A slow and self-induced demotivating experience

Jun 26, 2014 • Emily Coffey

By high school, I had developed a well-organized and efficient method of studying and learning which lead to excellent grades. Though I felt it was important to maintain my standards, I was much more interested  in my artistic, sports, and other youth activities, which took place after school and on weekends and left little time for homework. Nonetheless, I was able to do enough on the bus, in class, and at lunchtime to score 90% or higher in every class.

This changed in higher level math courses. As the complexity of the material increased and their application to problems required new cognitive skills, I was no longer able to rely on understanding concepts well in class and my ability to quickly figure things out in exams. One day in an exam I realized I did not know how to do a problem and I did not have time to figure it out. I panicked and froze, and could not even start to reason my way through it. For the first time ever did not complete an exam in the allotted time and got a score well below my expectations. The next semesters were marked by very erratic grades. I remember one course in which I got 100%, and the second 50%, though the second included material covered on the first. The difference was whether or not I encountered a problem I could not immediately see how to solve and lost confidence.
None of my teachers noticed or commented, but I judged myself harshly. I saw students who I beat in every other subject getting 95% consistently in Calculus and seeming to enjoy it, whereas for me it was a source of stress and self-doubt. I thought that I lacked some mathematical talent, and decided to rule out engineering, astrophysics, and any other fields that involved a lot of math.

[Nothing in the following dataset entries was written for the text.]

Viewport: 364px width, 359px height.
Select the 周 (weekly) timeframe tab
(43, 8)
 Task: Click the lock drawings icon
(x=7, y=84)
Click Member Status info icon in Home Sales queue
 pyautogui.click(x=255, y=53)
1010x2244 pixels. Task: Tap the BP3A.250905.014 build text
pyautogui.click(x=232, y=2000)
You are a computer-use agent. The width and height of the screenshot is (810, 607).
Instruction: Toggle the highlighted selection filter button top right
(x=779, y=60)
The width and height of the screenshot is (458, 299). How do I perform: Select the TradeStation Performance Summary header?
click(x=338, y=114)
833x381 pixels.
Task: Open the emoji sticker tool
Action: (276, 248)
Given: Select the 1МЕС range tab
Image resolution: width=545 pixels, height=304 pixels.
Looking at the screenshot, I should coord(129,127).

What I did not figure out on my own until much later is that math (and programming) skills require a different preparation than that which I had learned in other subjects and was trying to use.  To develop the ability to rapidly apply math skills to problems, particularly on exams, you actually have to do the practice problems. It sounds obvious, but in every other subject I had gotten by just listening in class and then looking over the example problems and solutions. I had been praised so many times for being clever and talented that it seemed to me that the fact I was not succeeding with minimal effort was evidence that I was unfit and stupid. It would have been helpful to know that the uncomfortable feeling of struggling with a problem happens even to very successful experts.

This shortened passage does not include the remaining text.